Stanął na schodku i przyglądał się, jak Polak leci. Zadziwiało go to, bo jego góry nie były zbyt wysokie, a jednak radził sobie z tą dziedziną sportu bardzo dobrze. Jak tylko uzyskał wolną przestrzeń skoku, sam siadł na belce, sprawdzając jeszcze raz zapięcia nart. W końcu odepchnął się i skoczył. Jedna narta cały czas mu nie pasowała, mimo to wylądował telemarkiem. Zaraz jednak dokładnie ta mu odjechała wypinając się. Zaklął cichutki i przeniósł nogę na pozostałą nartę, balansując rękoma, w ten sposób dojechał jakoś do linii końcowej, zaliczając skok.

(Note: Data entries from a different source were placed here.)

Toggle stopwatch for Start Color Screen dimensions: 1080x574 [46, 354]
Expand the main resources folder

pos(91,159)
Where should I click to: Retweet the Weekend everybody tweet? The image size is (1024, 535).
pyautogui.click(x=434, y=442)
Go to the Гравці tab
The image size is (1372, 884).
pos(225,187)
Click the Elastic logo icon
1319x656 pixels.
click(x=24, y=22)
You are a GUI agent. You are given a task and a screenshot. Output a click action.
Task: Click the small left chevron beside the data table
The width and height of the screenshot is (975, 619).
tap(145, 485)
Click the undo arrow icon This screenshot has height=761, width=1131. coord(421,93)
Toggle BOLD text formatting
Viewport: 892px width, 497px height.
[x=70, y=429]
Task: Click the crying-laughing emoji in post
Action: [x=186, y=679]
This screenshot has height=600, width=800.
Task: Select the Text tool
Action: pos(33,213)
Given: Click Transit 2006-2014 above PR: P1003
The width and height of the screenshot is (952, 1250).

- G'abkacken itta, verdammt itta g'abkacken! - mruknął wesoło, acz nie uśmiechając się szeroko. Opuścił machinalnie ręce i po sekundzie się wywalił, aczkolwiek wynik był zaliczony. Zaczął rozpinać pozostałą nartę i rozglądać się za swoją zgubą.
{jeśli oglądałaś ostatnie skoki, to wiesz, jak to wyglądało, jeden z Austriaków tak właśnie zacnie wylądował. *a 7 tytuł mistrza z rzędu ma i tak xD*}
~G'abkacken itta, verdammt itta g'abkacken - nie spieprzyłem, ,cholera, nie spieprzyłem!